During Nov 1 through March 1, there is tremendous movement of young coyotes searching for a territory of their own and also the older ones marking and protecting their territory.

If a "pack" is simply a group of coyotes, then there are sometimes a "pack" of coyotes, but, if the definition of "pack" is meant to be the same as a "pack of wolves", then the word is misused for coyotes. There is a very distinct difference in the biology of the coyote and the wolf.
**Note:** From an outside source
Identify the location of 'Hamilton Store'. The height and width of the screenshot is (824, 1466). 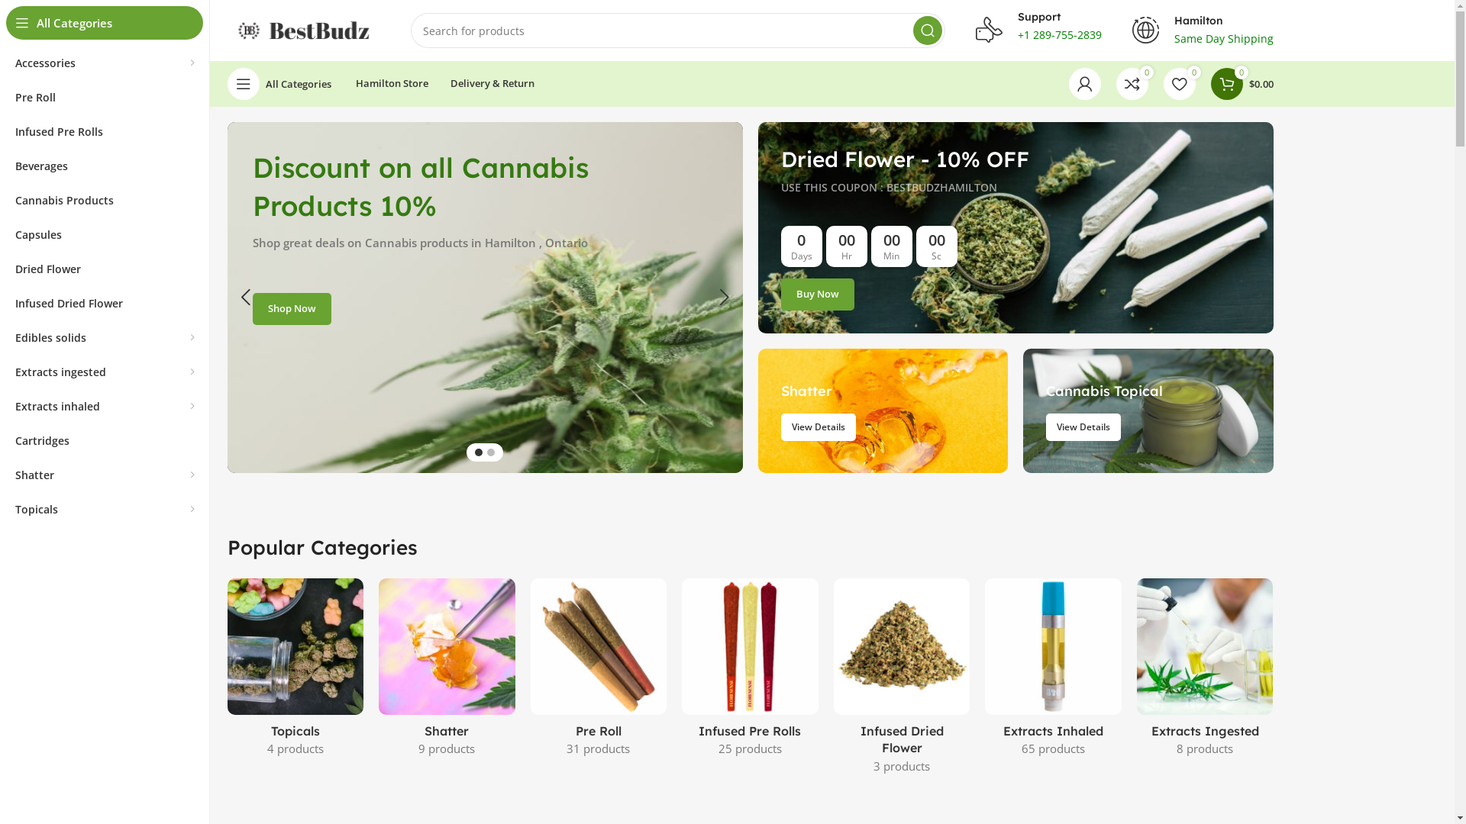
(346, 84).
A wolf pack has a dominant male (alpha) and female that the other pack members follow (somewhat similar to us). In the absence of other wolves, we become the alpha wolf to a pet wolf. Wolves are predictable in their travel habits and are easier to catch. A sidenote, the greatest living wolf trapper remaining in the world lives near Abilene.

Coyotes on the other hand look up to no one but have an intimate relationship with their mate. Those who have tried to tame a coyote find total failure at about 2 years. All trappers will tell you that catching the last few coyotes in an area is the most difficult trapping in the world. No exaggeration.
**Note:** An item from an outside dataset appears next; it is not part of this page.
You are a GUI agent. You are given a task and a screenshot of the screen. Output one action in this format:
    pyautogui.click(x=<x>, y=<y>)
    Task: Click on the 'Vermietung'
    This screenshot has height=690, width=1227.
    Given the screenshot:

A while back, a local goat rancher said "we never had any problems with coyotes back in the 40's and 50's". It caught me off guard. I had to think and then realized there was one major event: THE ERADICATION OF THE SCREWWORM. For those who don't know, the screwworm is the larvae (maggot) of a fly. The screwworm fly lays eggs on a wound and the larvae eat away at the flesh. Practically any wild animal scratched from spring through fall (prior to 1960 in Texas) would die.

Also, during the 60's compound 1080 poison was used extensively and eradicated the coyote through much of Texas. Compound 1080 is very "canine specific" meaning that a tiny amount will kill a coyote, but a relatively large amount will not bother a buzzard or skunk and other animals which are not canine. In 1972, compound 1080 was banned (for baiting carcasses). This allowed the coyote to quickly repopulate.

Another event: The fur market changed (most furs are shipped to Europe). About 20 years ago, the fur growers in Europe had a law passed preventing furs from being imported where the leghold trap was still legal for use (this targeted the US). The drop in fur prices took away much of the incentive for coyote hunting".